1. Why gas bubbles are used. When your surgeon performs a vitrectomy, the eye is sometimes filled with gas -- most commonly for retinal detachments or macular holes. The purpose of the gas is to cover a defect in the retina so it can heal. In the case of a macular hole, the gas enables the hole to close. In the case of a retinal detachment, the gas covers any tears in the retina to allow time for laser scars around the tear(s) to develop a firm adhesion -- a process that takes about two weeks for maximum adhesive strength. At the conclusion of every vitrectomy, your surgeon will carefully inspect the peripheral retina to check for any tears, which can develop in a small percentage of vitrectomies regardless of the disease that required surgery. If a tear is identified, it is typically treated with cryotherapy, which causes an adhesive scar much like a laser scar, and a gas or air bubble will be placed in the eye to cover the tear and prevent retinal detachment.
2. Positioning with a gas bubble. If a gas bubble is placed in the eye, your surgeon will usually ask you to position yourself in a manner that "puts the bubble on the trouble" (i.e., covers the problem area, be it a macular hole, a retinal tear, etc.). For a macular hole, the recommended position is usually face-down, for about a week. For retinal tear(s), you will need to position yourself to keep the tear(s) at the highest point, as the bubble will "float" to the highest point in the eye.

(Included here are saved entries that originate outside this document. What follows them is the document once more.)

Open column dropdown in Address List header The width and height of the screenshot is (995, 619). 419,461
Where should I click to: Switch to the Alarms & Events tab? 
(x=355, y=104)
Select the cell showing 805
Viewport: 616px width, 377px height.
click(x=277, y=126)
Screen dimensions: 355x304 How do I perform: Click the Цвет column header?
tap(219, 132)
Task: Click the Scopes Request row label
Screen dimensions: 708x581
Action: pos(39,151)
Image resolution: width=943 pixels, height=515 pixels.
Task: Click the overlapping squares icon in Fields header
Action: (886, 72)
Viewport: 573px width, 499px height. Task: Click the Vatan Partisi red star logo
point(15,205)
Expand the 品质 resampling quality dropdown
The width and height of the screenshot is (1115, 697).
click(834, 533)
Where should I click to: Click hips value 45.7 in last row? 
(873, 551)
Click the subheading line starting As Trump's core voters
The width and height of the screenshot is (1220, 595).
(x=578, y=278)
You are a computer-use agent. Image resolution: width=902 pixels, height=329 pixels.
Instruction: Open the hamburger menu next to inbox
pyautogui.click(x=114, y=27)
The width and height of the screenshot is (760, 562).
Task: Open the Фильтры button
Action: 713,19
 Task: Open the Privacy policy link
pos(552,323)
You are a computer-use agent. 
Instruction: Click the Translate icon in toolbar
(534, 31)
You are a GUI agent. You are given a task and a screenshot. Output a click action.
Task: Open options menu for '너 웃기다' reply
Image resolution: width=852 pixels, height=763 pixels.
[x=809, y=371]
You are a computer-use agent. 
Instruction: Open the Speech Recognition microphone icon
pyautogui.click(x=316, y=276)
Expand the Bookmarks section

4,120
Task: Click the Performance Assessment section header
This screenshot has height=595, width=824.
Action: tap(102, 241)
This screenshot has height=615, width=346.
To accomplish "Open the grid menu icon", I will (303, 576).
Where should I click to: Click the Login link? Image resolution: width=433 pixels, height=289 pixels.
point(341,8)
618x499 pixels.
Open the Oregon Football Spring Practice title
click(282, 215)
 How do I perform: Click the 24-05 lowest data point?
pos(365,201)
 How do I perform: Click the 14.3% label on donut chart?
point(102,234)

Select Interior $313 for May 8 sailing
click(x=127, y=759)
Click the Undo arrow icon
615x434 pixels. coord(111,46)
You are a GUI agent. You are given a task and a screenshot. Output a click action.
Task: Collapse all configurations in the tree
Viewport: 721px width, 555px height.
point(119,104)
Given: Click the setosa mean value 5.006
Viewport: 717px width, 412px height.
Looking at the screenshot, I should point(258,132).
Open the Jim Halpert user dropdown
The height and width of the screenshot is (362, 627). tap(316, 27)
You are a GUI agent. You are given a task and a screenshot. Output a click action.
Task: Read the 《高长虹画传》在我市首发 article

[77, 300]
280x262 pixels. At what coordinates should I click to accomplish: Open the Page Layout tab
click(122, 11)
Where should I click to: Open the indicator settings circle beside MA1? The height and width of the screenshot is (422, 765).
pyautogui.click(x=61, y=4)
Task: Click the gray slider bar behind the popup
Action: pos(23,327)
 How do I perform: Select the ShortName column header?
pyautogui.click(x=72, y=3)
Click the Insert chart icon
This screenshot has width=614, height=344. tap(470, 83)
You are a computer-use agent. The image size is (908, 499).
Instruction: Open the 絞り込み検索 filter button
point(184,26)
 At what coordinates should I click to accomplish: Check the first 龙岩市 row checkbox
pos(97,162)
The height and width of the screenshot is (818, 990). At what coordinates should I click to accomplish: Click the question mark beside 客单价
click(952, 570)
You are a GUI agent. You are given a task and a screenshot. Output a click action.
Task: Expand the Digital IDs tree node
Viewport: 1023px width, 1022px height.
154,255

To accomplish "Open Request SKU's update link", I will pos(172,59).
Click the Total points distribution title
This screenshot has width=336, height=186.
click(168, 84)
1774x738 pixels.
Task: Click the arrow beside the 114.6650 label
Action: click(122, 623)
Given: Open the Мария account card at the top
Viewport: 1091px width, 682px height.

If the tear(s) is in the upper part of the retina, an upright position will be fine. Otherwise, you may need to position on one side or the the other, or possibly face-down in some cases. Most patients will do fine sleeping on one side or the other. Occasionally, patients are asked to position themselves face-down even while sleeping. Special equipment can be rented for this purpose. See "McFee Technologies" on our "Helpful Links" page.
3. How long each type of bubble lasts. The duration of the bubble depends on which gas is injected into the eye. The most commonly used gases are known as "SF6" and "C3F8". SF6 gas stays in the eye for about one month; C3F8 gas for about two months. SF6 gas is used most often, while C3F8 gas is reserved for more complex retinal detachments and some macular holes. Air stays in the eye for about one week.
4. How a gas bubble affects the vision. The vision through a gas bubble is very poor. A gas-filled eye can often only see movement. As you would expect, a gas bubble dissolves from bottom to top. The eye sees the opposite of what happens inside it, so from the patient's perspective, the bubble appears to dissolve from top to bottom. Patients often describe a "black line" that slowly migrates downward from the top of the visual field to the bottom. Once the black line drops below the central vision, the patient is usually able to see more detail. It is common for a gas bubble to break up into a few tiny ones shortly before it dissolves completely.
How to Instill Eye Drops
Most patients find it easiest to tug downward slightly on the lower eyelid and place the drop in the lower lid. It is best to wait about five minutes between drops to allow each one to "soak in" and avoid rinsing them out. Typically, we will recommend two or three different kinds of drops after surgery. If the eye pressure is elevated, we may recommend one or two additional drops to control the pressure. Some drops need to be shaken before they are instilled. Instead of trying to remember which drops need to be shaken, you may briefly shake each one before instilling it.